#### QUESTO ESERCIZIO:
Rispondi a queste domande sul testo sulla vertigine alternobarica:
1. Da che cosa è provocata la vertigine alternobarica?
2. Nel caso della VA in risalita, entro quanto tempo scompare generalmente il sintomo?
3. Quale soluzione immediata va adottata nel caso della VA in discesa?

#### TESTO DELLA PAGINA:
* * *

Vertigine alternobarica

Domanda:

Vi sarei grato se voleste fornirmi informazioni dettagliate riguardo alla vertigine alternobarica accusata da alcuni miei allievi durante la risalita.

 

Risposta:

La vertigine alternobarica è provocata da una differenza di pressione idrostatica fra le due cavità dell'orecchio medio, che provoca uno squilibrio fra gli apparati vestibolari dei due lati.
Gli apparati vestibolari devono operare in equilibrio, pena lo scatenamento di reazioni di allarme che si manifestano con la sensazione di vertigine, a volte anche accompagnata da nausea e vomito.

Una differenza di completezza e/o tempo di compensazione fra le due cavità è generalmente la causa scatenante.

La vertigine alternobarica si può verificare sia in fase di discesa che in fase di risalita, più raramente al fondo a profondità costante.

Di norma, in assenza di complicazioni anatomiche, quali lesioni della finestra rotonda con versamento del liquido della cavità dell'orecchio interno (fistola della perilinfa) o lussazione della staffa (uno degli ossicini dell'orecchio medio) nella finestra ovale, la vertigine alternobarica è un fenomeno transitorio, di breve durata.

Nel caso della VA in discesa, l'interruzione della discesa e la risalita a profondità minori o in superficie, sono la soluzione immediata da adottare.
Nel caso di VA in risalita, generalmente il sintomo scompare entro 10-15 minuti.
Sintomi che perdurano oltre tale limite devono far sospettare lesioni dell'orecchio interno, di carattere barotraumatico, quando non anche di tipo decompressivo.

La prevenzione è essenzialmente la stessa di quella del barotrauma auricolare: attenzione alla tempestività, correttezza e completezza delle manovre di compensazione; non forzare un compensazione che non riesce facilmente; evitare l'immersione in condizioni di infiammazione delle vie aeree superiori; adottare opportuni provvedimenti diagnostici e terapeutici per evidenziare e curare problemi ed affezioni delle prime vie aeree, del naso, dei seni paranasali e delle orecchie, che possano compromettere la normale compensazione in immersione.

* * *

[Dati di origine]
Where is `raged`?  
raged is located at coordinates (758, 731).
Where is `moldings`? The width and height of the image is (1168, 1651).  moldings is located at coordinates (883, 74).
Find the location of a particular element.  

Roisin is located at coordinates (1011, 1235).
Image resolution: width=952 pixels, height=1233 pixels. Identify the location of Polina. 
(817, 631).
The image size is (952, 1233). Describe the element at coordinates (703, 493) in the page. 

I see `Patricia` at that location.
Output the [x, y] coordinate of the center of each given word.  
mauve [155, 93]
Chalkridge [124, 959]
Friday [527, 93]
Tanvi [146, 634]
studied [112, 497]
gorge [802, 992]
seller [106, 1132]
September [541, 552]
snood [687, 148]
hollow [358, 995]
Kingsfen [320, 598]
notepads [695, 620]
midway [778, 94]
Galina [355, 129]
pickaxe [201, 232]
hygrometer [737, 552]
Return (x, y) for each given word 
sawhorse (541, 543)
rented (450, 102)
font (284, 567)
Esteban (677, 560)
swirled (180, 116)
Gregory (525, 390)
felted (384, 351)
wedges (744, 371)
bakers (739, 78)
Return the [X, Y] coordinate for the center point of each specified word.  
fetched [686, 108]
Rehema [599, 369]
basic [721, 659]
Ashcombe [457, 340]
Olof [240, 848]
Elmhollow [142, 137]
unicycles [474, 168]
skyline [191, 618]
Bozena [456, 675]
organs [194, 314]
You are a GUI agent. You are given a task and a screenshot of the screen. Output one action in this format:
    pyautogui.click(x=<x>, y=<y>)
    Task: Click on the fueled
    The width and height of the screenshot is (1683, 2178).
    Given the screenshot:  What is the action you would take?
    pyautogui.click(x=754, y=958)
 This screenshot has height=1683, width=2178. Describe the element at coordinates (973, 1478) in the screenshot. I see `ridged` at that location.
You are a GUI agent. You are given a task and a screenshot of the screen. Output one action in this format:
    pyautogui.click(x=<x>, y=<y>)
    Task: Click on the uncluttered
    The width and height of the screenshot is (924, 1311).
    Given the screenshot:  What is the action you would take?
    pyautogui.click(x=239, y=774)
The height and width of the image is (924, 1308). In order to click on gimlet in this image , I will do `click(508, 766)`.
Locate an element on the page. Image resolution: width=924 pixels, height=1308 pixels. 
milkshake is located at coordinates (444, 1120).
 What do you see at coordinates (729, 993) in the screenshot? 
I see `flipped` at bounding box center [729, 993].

* * *

#### RISULTATO:
1. Da una differenza di pressione idrostatica fra le due cavità dell'orecchio medio.
2. Entro 10-15 minuti.
3. L'interruzione della discesa e la risalita a profondità minori o in superficie.